____ Data for the task
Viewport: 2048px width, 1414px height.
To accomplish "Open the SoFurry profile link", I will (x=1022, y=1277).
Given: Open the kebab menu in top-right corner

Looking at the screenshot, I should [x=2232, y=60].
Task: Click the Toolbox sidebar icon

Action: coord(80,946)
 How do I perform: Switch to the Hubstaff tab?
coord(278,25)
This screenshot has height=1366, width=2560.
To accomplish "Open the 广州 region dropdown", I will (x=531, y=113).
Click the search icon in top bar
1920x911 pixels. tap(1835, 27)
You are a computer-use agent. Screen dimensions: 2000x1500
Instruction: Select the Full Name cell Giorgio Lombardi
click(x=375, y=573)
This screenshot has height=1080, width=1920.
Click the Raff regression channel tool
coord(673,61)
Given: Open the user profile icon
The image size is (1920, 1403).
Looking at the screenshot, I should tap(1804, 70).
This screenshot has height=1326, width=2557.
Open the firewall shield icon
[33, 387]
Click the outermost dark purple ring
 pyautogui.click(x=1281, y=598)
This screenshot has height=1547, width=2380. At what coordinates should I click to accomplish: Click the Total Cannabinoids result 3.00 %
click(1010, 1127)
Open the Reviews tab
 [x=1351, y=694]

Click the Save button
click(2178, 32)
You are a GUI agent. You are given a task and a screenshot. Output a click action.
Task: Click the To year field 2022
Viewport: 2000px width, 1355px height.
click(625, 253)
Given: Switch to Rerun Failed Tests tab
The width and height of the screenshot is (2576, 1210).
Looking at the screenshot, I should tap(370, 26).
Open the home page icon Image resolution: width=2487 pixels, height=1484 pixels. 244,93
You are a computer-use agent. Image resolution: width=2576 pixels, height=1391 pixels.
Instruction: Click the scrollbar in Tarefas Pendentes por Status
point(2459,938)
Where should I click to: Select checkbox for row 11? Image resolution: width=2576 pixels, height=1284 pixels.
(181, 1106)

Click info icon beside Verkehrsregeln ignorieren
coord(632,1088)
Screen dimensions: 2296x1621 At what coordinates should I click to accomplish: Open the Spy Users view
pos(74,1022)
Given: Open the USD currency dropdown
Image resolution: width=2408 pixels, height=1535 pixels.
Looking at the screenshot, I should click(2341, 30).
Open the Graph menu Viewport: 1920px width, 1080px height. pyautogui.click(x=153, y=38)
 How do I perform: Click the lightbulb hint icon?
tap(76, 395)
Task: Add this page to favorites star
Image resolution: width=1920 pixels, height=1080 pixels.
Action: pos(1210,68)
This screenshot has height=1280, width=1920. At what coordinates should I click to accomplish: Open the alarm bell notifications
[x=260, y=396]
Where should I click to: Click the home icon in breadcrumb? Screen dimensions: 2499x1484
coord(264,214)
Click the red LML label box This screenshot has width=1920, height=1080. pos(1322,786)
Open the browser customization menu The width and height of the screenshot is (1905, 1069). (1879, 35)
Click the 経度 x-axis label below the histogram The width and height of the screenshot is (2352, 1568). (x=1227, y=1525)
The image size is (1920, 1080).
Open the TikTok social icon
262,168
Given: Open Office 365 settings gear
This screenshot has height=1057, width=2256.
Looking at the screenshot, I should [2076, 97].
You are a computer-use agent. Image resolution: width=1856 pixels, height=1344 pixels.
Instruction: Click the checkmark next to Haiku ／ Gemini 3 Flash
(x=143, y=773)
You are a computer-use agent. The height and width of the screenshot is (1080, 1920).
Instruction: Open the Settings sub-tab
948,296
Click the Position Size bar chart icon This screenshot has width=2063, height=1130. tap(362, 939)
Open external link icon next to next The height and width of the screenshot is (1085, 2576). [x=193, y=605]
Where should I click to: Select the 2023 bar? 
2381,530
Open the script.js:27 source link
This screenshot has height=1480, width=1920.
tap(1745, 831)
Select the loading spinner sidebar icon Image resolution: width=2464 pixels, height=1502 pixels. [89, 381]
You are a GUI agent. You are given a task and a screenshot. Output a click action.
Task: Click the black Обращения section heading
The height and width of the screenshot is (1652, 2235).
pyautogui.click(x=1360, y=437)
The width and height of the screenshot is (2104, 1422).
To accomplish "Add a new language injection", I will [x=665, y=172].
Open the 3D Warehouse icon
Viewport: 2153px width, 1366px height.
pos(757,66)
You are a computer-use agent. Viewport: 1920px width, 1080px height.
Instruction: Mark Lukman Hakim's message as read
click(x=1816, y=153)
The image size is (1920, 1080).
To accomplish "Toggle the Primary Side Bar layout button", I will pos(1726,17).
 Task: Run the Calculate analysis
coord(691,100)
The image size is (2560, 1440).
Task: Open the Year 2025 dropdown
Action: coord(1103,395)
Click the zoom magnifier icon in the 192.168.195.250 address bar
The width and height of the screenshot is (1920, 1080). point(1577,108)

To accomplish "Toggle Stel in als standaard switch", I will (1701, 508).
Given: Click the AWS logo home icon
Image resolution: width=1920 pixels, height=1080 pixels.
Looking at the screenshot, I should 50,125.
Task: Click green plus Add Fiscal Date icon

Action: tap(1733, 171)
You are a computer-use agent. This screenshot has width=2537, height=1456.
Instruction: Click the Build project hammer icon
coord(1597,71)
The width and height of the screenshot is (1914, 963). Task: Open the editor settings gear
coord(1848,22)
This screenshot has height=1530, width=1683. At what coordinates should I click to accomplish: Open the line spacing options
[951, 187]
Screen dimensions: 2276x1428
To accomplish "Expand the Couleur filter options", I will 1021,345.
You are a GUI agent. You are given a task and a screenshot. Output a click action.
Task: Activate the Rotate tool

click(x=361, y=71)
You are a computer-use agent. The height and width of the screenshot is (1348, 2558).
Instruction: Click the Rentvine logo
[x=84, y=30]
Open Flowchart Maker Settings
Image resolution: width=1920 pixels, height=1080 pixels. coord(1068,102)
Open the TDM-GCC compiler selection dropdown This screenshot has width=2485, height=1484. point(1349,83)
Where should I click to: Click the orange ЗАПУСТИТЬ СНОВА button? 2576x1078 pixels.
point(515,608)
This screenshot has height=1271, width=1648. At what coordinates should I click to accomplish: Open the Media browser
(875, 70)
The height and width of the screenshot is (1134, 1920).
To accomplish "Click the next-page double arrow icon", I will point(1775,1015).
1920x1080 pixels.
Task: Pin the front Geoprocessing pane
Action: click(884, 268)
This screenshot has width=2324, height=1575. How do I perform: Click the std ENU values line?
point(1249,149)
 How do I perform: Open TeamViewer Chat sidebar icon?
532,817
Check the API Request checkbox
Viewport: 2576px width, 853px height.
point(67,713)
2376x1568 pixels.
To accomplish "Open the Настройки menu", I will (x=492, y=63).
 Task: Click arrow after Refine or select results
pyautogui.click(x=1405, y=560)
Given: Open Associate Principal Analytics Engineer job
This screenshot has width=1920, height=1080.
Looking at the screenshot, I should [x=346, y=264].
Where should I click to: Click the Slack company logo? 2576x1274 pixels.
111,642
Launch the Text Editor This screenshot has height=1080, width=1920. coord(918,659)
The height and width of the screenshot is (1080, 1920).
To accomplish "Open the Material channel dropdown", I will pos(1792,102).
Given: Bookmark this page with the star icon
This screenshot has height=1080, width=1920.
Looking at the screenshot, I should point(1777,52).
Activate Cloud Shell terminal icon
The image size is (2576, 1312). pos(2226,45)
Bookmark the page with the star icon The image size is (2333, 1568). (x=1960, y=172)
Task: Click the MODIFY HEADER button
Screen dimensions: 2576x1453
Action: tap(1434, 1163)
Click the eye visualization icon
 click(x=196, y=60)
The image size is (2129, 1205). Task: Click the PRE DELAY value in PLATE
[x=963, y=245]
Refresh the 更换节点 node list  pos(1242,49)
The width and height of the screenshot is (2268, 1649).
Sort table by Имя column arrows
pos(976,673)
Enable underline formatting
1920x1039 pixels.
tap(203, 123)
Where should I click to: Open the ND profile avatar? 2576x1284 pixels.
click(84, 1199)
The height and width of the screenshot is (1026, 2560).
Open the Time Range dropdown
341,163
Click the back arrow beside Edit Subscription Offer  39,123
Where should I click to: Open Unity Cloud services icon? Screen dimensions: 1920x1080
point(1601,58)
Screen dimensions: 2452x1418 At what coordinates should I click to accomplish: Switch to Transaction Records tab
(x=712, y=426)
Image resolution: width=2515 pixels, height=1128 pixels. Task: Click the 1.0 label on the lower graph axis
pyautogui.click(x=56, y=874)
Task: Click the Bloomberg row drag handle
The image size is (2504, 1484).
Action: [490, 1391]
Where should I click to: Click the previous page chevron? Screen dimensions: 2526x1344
________
:: What is needed ::
The response must hold only the lines above from the line with "Where should I click to: Select the" through the line with "Task: Click the black", each copied exactly, both ends kept.

:: Exercise result ::
Where should I click to: Select the 2023 bar? 
2381,530
Open the script.js:27 source link
This screenshot has height=1480, width=1920.
tap(1745, 831)
Select the loading spinner sidebar icon Image resolution: width=2464 pixels, height=1502 pixels. [89, 381]
You are a GUI agent. You are given a task and a screenshot. Output a click action.
Task: Click the black Обращения section heading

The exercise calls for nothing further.